*** Opening DATA ***

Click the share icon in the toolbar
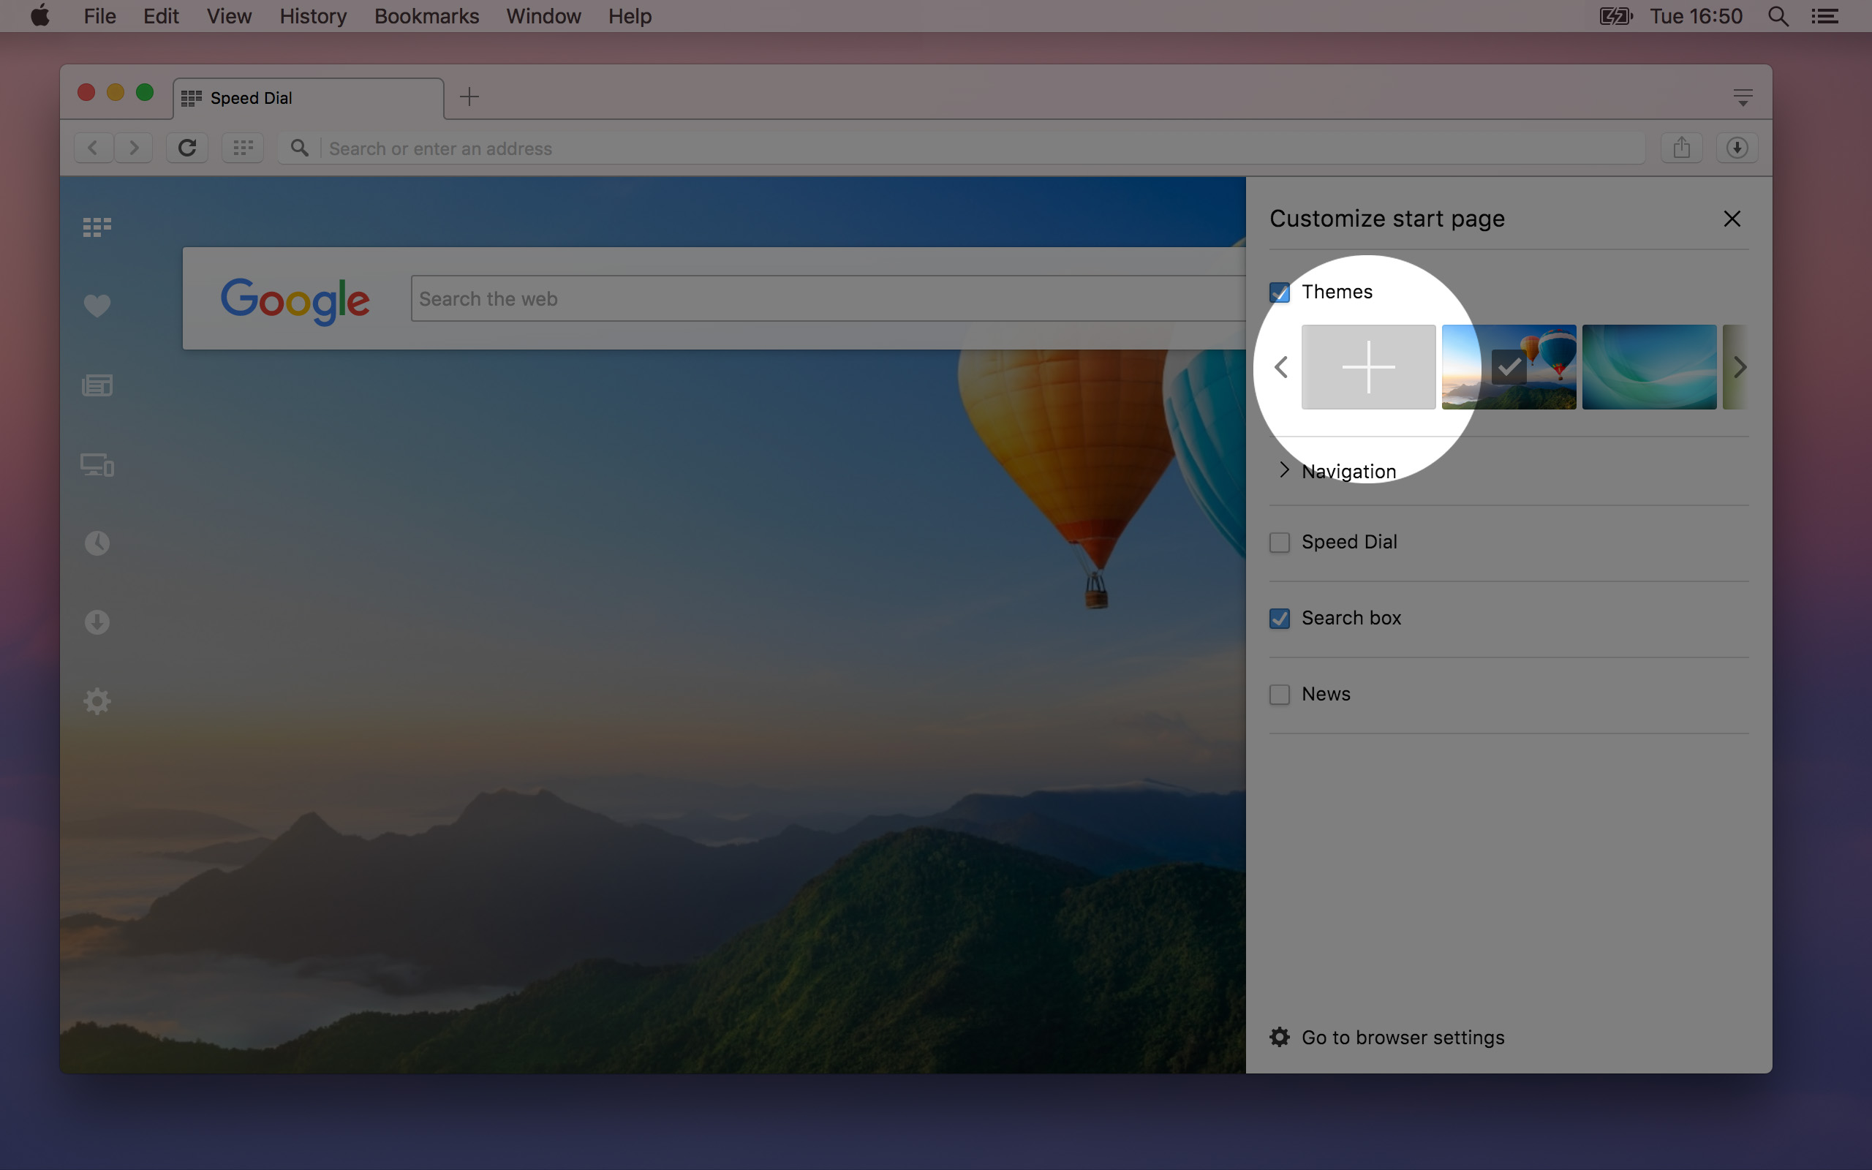[x=1681, y=148]
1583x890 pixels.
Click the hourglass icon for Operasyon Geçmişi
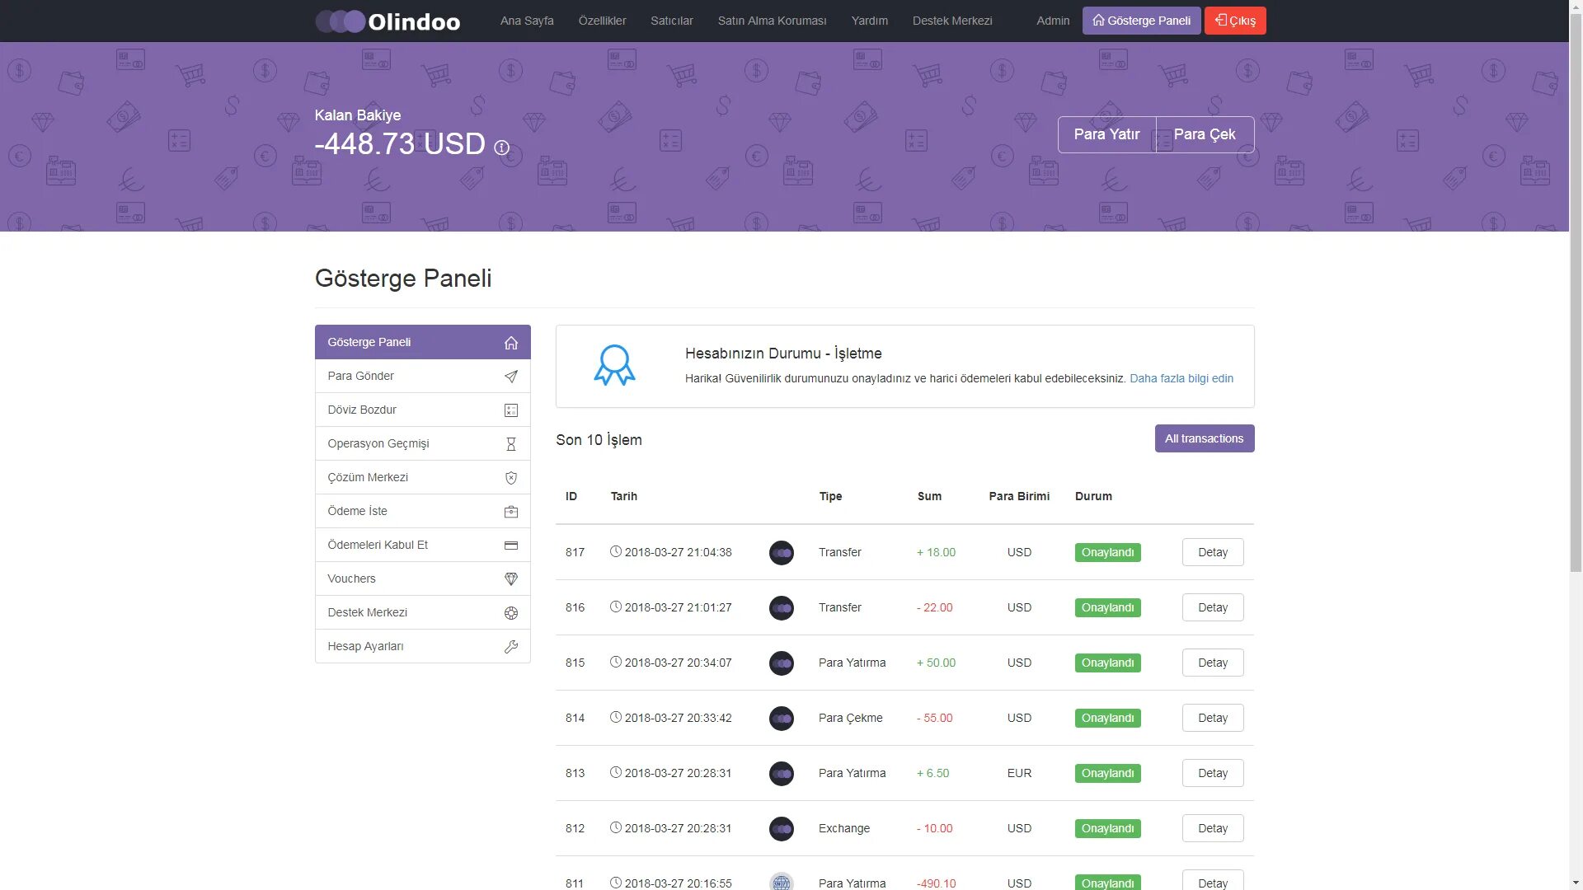tap(510, 444)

*** Closing DATA ***

**TASK DESCRIPTION**.
For every entry above, please output the text exactly and leave any picture behind.

**TASK OUTPUT**.
Click the share icon in the toolbar
[x=1681, y=148]
1583x890 pixels.
Click the hourglass icon for Operasyon Geçmişi
tap(510, 444)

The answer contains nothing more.